* [Data]:
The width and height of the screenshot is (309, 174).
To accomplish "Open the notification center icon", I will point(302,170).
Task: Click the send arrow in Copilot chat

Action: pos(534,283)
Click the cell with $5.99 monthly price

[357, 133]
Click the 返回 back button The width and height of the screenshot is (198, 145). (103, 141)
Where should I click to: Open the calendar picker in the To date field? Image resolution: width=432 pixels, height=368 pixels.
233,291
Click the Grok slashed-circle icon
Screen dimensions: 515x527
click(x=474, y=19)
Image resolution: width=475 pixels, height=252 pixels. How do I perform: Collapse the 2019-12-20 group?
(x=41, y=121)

* [How to complete this task]: Transcribe all the data word for word, as it appears above.

* [Task output]:
The width and height of the screenshot is (309, 174).
To accomplish "Open the notification center icon", I will point(302,170).
Task: Click the send arrow in Copilot chat

Action: pos(534,283)
Click the cell with $5.99 monthly price

[357, 133]
Click the 返回 back button The width and height of the screenshot is (198, 145). (103, 141)
Where should I click to: Open the calendar picker in the To date field? Image resolution: width=432 pixels, height=368 pixels.
233,291
Click the Grok slashed-circle icon
Screen dimensions: 515x527
click(x=474, y=19)
Image resolution: width=475 pixels, height=252 pixels. How do I perform: Collapse the 2019-12-20 group?
(x=41, y=121)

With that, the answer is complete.